A lower outlet passage 14 communicating with the lower outlet 3 is formed.

In the lower outlet passage 14, the passage 1
Shutter member (opening / closing member) 1 composed of a plate for opening and closing 4
5 are provided. The shutter member 15 is fully closed position S _CL and is pivotally supported at one end so as to be rotatable between a fully open position S _OP shown by a two-dot chain line, fully closed during air-conditioning operation is stopped as indicated by a solid line in FIG It is held at the position S _CL . Further, at the time of air conditioning operation, when the user specifies the upper and lower blowing mode described later, and opens the lower outlet passage 14 moves into the fully open position S _OP from the fully closed position S _CL. Further, when this opening operation occurs, when the full opening position _SOP is reached, a later-described airflow restriction release signal for the lower fan 8 is input to the indoor control device from a shutter member position detection sensor including a limit switch (not shown). It has become so.

In the air conditioner having the above-described structure, only the upper fan 7 is driven to blow conditioned air from the upper outlet 2 into the room, and the upper and lower fans 7.8 are driven to drive the upper fan. The user selects the up-down blowing mode in which the conditioned air is blown out from both the outlet 2 and the lower outlet 3, and the air-conditioning operation is performed. For example, when the operation is started in the upper blowing mode, the compressor in the outdoor unit (not shown) is started, and then the horizontal flap 11 is moved from the fully closed position _FCL to the fully opened position FCL.
_The operation of opening to the _OP is started, and the upper fan 7 is started.

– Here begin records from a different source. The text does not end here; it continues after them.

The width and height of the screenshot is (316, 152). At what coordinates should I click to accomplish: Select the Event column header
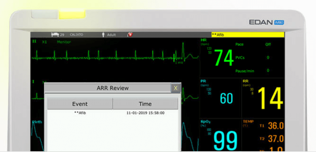[80, 104]
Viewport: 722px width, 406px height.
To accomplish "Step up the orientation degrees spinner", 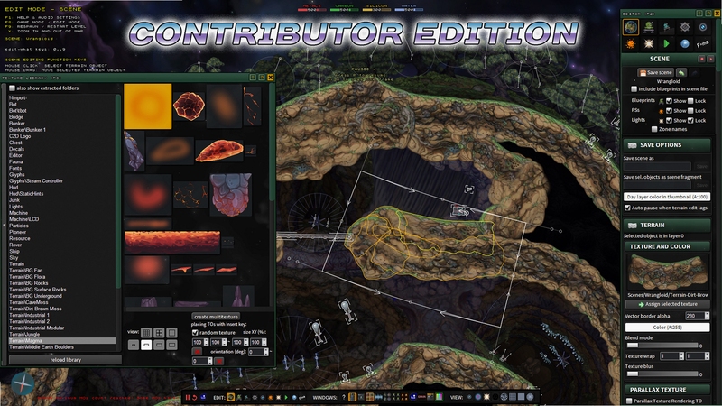I will 265,350.
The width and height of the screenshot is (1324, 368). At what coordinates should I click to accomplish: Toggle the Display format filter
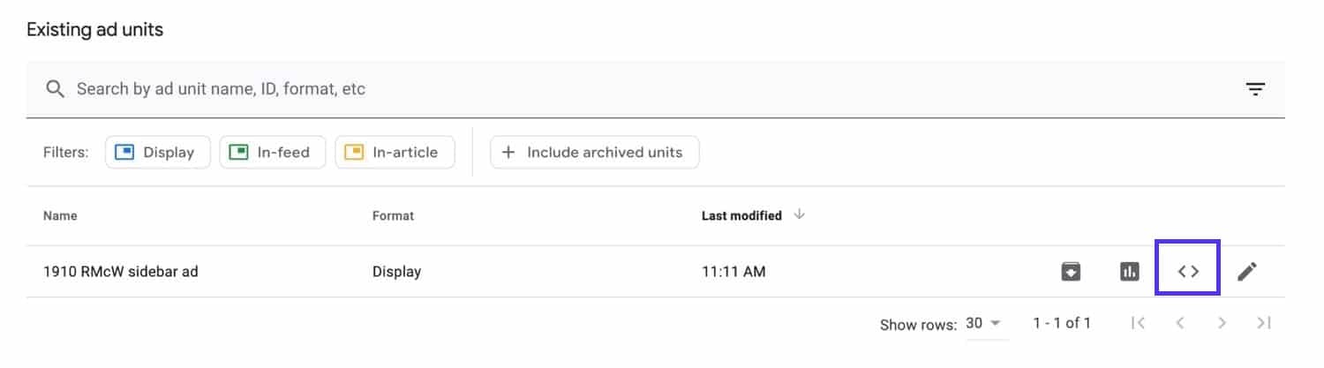pos(157,152)
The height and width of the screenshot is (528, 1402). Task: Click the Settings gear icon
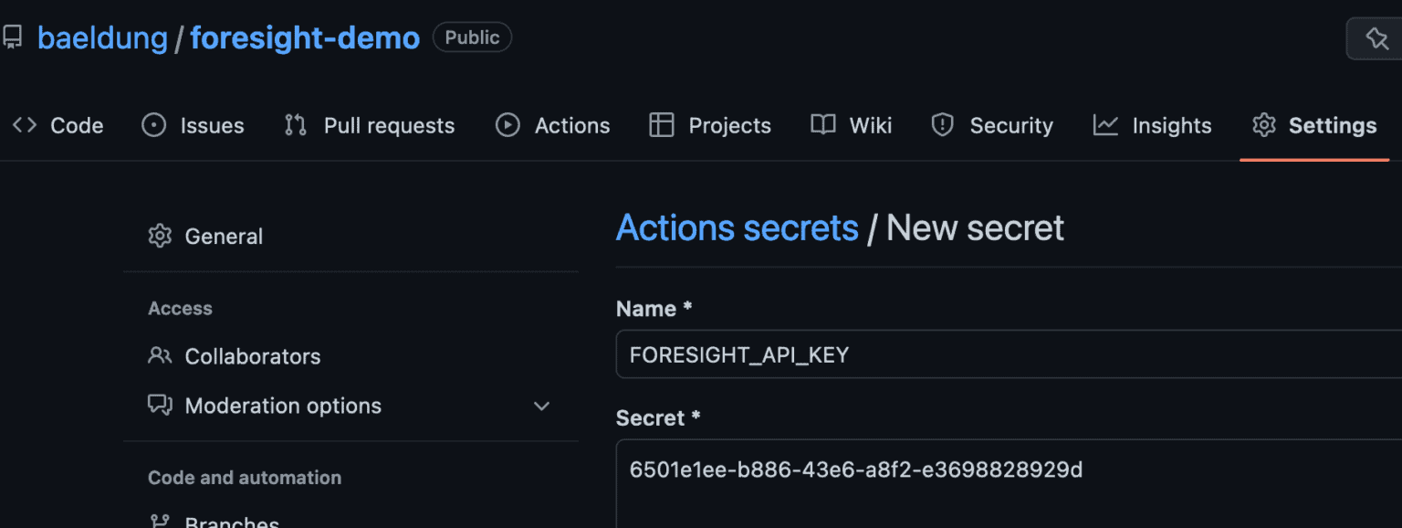pyautogui.click(x=1264, y=125)
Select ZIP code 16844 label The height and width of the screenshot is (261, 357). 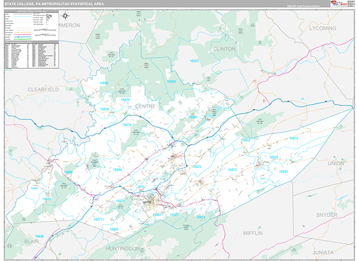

At this time, the upper fan 7 sets the target rotation speed (1) according to the user-specified, for example, strong / medium / weak air volume setting.
(About 000 to 1300 rpm). In this process, reaches the air volume limit rotational speed rpm is preset above the fan 7 (e.g. 550 rpm), then until the horizontal flap 11 reaches the restriction release position F _VI, held in air volume limit rotation speed as described above Is done. And
When the horizontal flap 11 reaches the restriction release position F _VI and a restriction release signal is input from the horizontal flap position detection sensor to the indoor control device, the air flow restriction is released, and at this time, the air flow restriction rotation speed of the upper fan 7 is reduced. The speed increase up to the target rotation speed is started.

That is, until the horizontal flap 11 reaches the restriction release position _FVI , the area of the blow-out passage at this portion is small, and if the rotation speed of the upper fan 7 exceeds the speed corresponding to this passage area, noise is generated. Occur. For this reason, as described above, by providing the air flow restriction period in which the rotation speed is maintained at a low rotation speed until the horizontal flap 11 reaches the predetermined restriction release position F _VI , noise generation is prevented and the start-up of the fan 7 is started. Is performed.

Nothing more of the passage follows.